The agency found BGEs ISDC plan unacceptable because its timeline was unclear for some ISDC projects, and BGEs approximate completion date of all ISDC projects was 8 years, which failed to meet the RFP requirement that the contractor complete all system upgrades within 5 years of the contract award date. AR, Tab 27, SSD, at 4; Tab 34, Final Technical Consensus Report, at 33.
BGE argues that its proposals unacceptable rating under this subfactor was unreasonable because the agency incorrectly assumed that it would take BGE 8 years to complete the ISDC projects. BGE contends that its proposal actually offered to complete the ISDC projects within 4 years from contract start date (after completion of the transition period), which was 5 years from contract award date. BGE also asserts that the RFP did not mandate a time period for ISDC project completion, but only provided an estimate of when each project should be completed.
We first note that BGE is wrong in asserting that the 5-year from contract award date timeline for completion of these projects was permissive. The RFP clearly stated that all ISDC projects proposed to remedy government identified deficiencies shall be completed within 5 years of the contract award date. RFP at 30.
We also find that the agency reasonably determined that BGEs ISDC plan did not comply with this requirement. In this regard, we first note that BGEs initial proposal clearly offered an estimated ISDC plan to complete the entire project in an 8-year time frame from the contract start date after completion of the transition period. AR, Tab 52, BGE Initial Proposal, vol. I, Technical Capability, at 51. During discussions, the agency requested that BGE revise its schedule to comply with the required 5-year (5 years from contract award date/4 years from contract start date) completion date of the RFP. AR, Tab 4, Negotiation Messages, at 188. BGE responded during discussions that it was willing to accept a completion date for ISDC projects of 4 years from the contract start date, but this was contingent upon various conditions, such as the agencys approval of the first set of contract approved drawings and execution of any required easements. Id.

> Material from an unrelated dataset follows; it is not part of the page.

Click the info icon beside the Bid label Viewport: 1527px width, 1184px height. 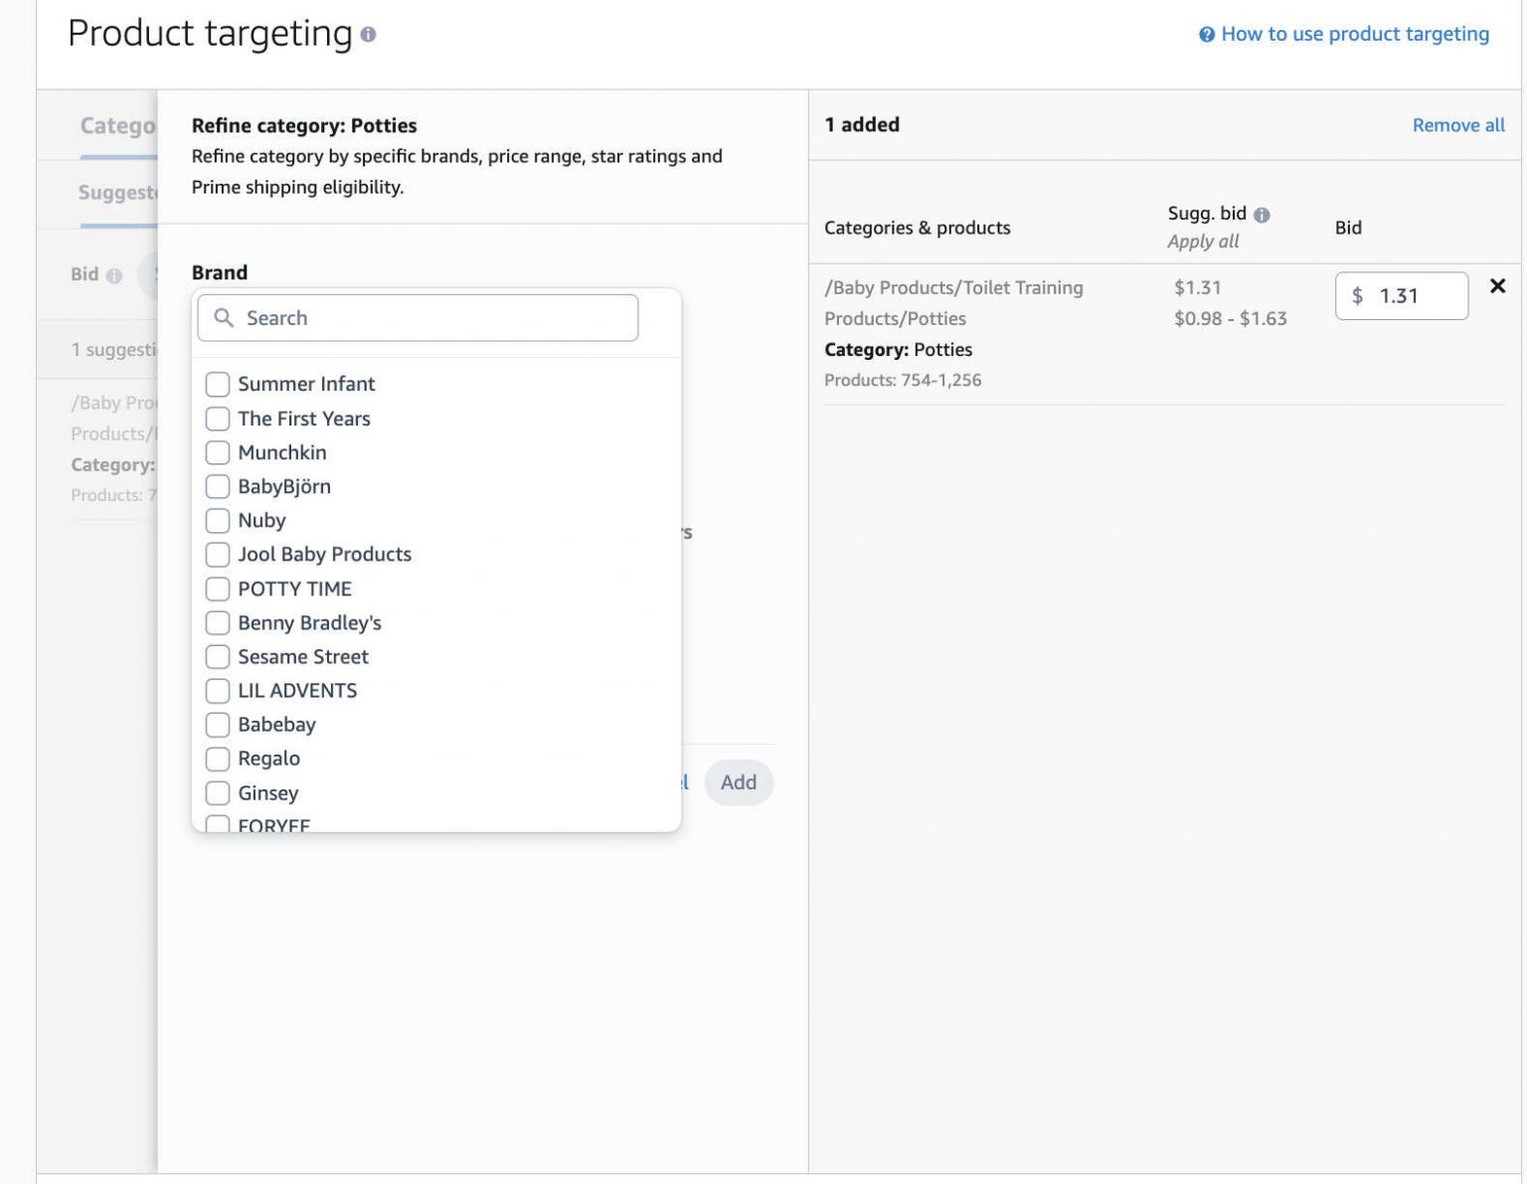112,274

Despite BGEs representations during discussions, its FPR expressly provided that all ISDC projects would be completed 6 years after contract award. AR, Tab 11, BGE FPR, vol. I, Technical Capability, at 134-145. For example, BGEs FPR included a chart, on which it displayed BGEs timeline for completion of its proposed ISDC projects, which showed a contract award date in 2011, with the end of ISDC resolution occurring during the later half of 2017--6 years after contract award--and even this schedule was made contingent on a number of conditions. Id. at 135. Accordingly, the agency reasonably found BGEs proposal to be unacceptable under the ISDC plan subfactor because BGE did not meet the requirement that the ISDC projects be completed within 5 years of the contract award date.
Evaluation of BGEs Operational Transition Plan
BGE also contests the unacceptable rating of its proposal under the operational transition plan subfactor, which also contributed to its proposals unacceptable rating under the technical capability factor.

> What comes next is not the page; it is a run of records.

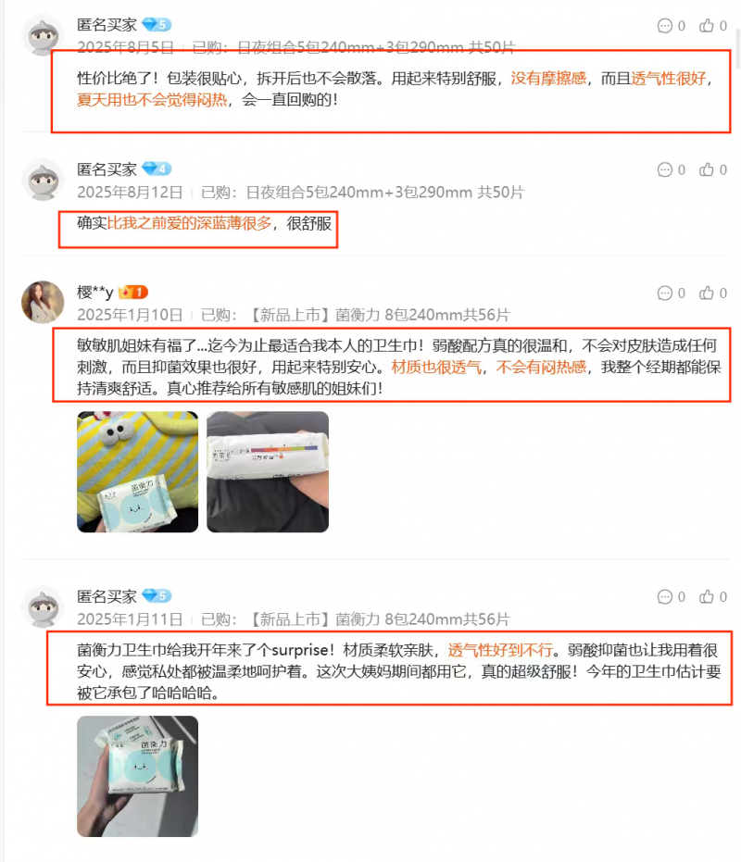Click comment icon on August 12 review

point(664,169)
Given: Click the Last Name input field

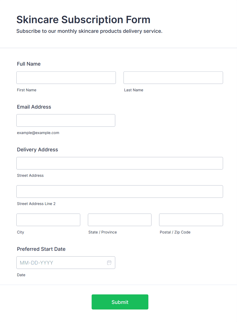Looking at the screenshot, I should point(173,78).
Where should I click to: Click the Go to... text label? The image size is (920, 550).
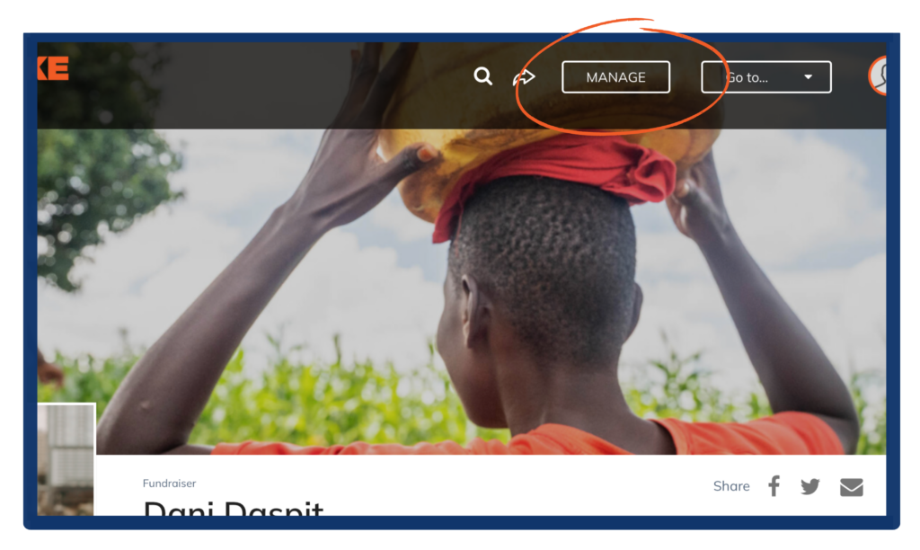pyautogui.click(x=747, y=77)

Offerors were required to submit an operational transition plan for execution during the transition period. RFP at 33. The transition period was to provide a contractor time to perform additional due diligence functions and stand up operations in support of the contract. Id. Offerors were to propose a specific period of time necessary to transition the utility system from government ownership and operation to private ownership and operation. Id. The RFP provided that an offerors operational transition plan would be evaluated under the technical capability factor for the degree to which it will ensure an effective and efficient transition. RFP at 73-74. The operational transition plan would also be assessed under the performance subfactor of the risk factor for the degree to which award of a contract would present a risk of degradation of the quality of utility service. Id.
The agency found BGEs operational transition plan was unacceptable because it failed to provide a clear timeline and detailed descriptions of all activities. The agency also concluded that BGEs timeline for its phased transition approach for portions of the newly built underground system was unrealistic. AR, Tab 27, SSD, at 5.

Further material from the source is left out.